INSTRUCTIONS TO FOLLOW: Return every line of the rows below as a JSON list of strings, one string per line, leaving out blank lines.

RAW DATA:
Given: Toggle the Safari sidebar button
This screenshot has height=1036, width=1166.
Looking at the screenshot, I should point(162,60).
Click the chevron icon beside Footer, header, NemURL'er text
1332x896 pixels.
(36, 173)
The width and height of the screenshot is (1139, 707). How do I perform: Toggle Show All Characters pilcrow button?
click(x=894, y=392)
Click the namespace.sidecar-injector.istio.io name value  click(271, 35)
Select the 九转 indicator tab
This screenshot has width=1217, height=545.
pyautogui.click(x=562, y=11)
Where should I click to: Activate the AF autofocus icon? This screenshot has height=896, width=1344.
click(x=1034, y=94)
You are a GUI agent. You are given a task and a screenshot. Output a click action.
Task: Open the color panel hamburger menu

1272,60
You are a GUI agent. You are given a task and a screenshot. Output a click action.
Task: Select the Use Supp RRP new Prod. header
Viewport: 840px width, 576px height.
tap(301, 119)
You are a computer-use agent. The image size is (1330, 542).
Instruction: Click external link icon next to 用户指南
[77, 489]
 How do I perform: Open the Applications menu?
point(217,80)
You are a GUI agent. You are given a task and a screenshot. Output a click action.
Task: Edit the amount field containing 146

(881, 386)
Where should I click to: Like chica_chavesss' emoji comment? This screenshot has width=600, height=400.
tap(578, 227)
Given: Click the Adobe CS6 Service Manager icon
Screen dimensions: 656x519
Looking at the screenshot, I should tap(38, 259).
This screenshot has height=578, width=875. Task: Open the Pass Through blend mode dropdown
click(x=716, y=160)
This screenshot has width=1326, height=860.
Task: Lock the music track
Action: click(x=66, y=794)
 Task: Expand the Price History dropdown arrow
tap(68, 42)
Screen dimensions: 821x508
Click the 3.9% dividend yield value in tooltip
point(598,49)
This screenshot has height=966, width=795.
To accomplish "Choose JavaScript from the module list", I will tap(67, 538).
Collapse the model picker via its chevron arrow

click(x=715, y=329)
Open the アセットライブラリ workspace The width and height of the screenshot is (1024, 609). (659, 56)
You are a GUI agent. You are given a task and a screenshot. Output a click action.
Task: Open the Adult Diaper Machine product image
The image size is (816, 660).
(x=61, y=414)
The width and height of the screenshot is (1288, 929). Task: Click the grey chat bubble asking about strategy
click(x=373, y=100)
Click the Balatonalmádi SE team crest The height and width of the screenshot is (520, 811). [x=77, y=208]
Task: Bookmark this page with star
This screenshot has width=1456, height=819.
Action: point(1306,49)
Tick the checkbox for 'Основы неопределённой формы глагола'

EXERCISE SOLUTION:
[
  "Given: Toggle the Safari sidebar button",
  "This screenshot has height=1036, width=1166.",
  "Looking at the screenshot, I should point(162,60).",
  "Click the chevron icon beside Footer, header, NemURL'er text",
  "1332x896 pixels.",
  "(36, 173)",
  "The width and height of the screenshot is (1139, 707). How do I perform: Toggle Show All Characters pilcrow button?",
  "click(x=894, y=392)",
  "Click the namespace.sidecar-injector.istio.io name value  click(271, 35)",
  "Select the 九转 indicator tab",
  "This screenshot has width=1217, height=545.",
  "pyautogui.click(x=562, y=11)",
  "Where should I click to: Activate the AF autofocus icon? This screenshot has height=896, width=1344.",
  "click(x=1034, y=94)",
  "You are a GUI agent. You are given a task and a screenshot. Output a click action.",
  "Task: Open the color panel hamburger menu",
  "1272,60",
  "You are a GUI agent. You are given a task and a screenshot. Output a click action.",
  "Task: Select the Use Supp RRP new Prod. header",
  "Viewport: 840px width, 576px height.",
  "tap(301, 119)",
  "You are a computer-use agent. The image size is (1330, 542).",
  "Instruction: Click external link icon next to 用户指南",
  "[77, 489]",
  " How do I perform: Open the Applications menu?",
  "point(217,80)",
  "You are a GUI agent. You are given a task and a screenshot. Output a click action.",
  "Task: Edit the amount field containing 146",
  "(881, 386)",
  "Where should I click to: Like chica_chavesss' emoji comment? This screenshot has width=600, height=400.",
  "tap(578, 227)",
  "Given: Click the Adobe CS6 Service Manager icon",
  "Screen dimensions: 656x519",
  "Looking at the screenshot, I should tap(38, 259).",
  "This screenshot has height=578, width=875. Task: Open the Pass Through blend mode dropdown",
  "click(x=716, y=160)",
  "This screenshot has width=1326, height=860.",
  "Task: Lock the music track",
  "Action: click(x=66, y=794)",
  " Task: Expand the Price History dropdown arrow",
  "tap(68, 42)",
  "Screen dimensions: 821x508",
  "Click the 3.9% dividend yield value in tooltip",
  "point(598,49)",
  "This screenshot has height=966, width=795.",
  "To accomplish \"Choose JavaScript from the module list\", I will tap(67, 538).",
  "Collapse the model picker via its chevron arrow",
  "click(x=715, y=329)",
  "Open the アセットライブラリ workspace The width and height of the screenshot is (1024, 609). (659, 56)",
  "You are a GUI agent. You are given a task and a screenshot. Output a click action.",
  "Task: Open the Adult Diaper Machine product image",
  "The image size is (816, 660).",
  "(x=61, y=414)",
  "The width and height of the screenshot is (1288, 929). Task: Click the grey chat bubble asking about strategy",
  "click(x=373, y=100)",
  "Click the Balatonalmádi SE team crest The height and width of the screenshot is (520, 811). [x=77, y=208]",
  "Task: Bookmark this page with star",
  "This screenshot has width=1456, height=819.",
  "Action: point(1306,49)",
  "Tick the checkbox for 'Основы неопределённой формы глагола'"
]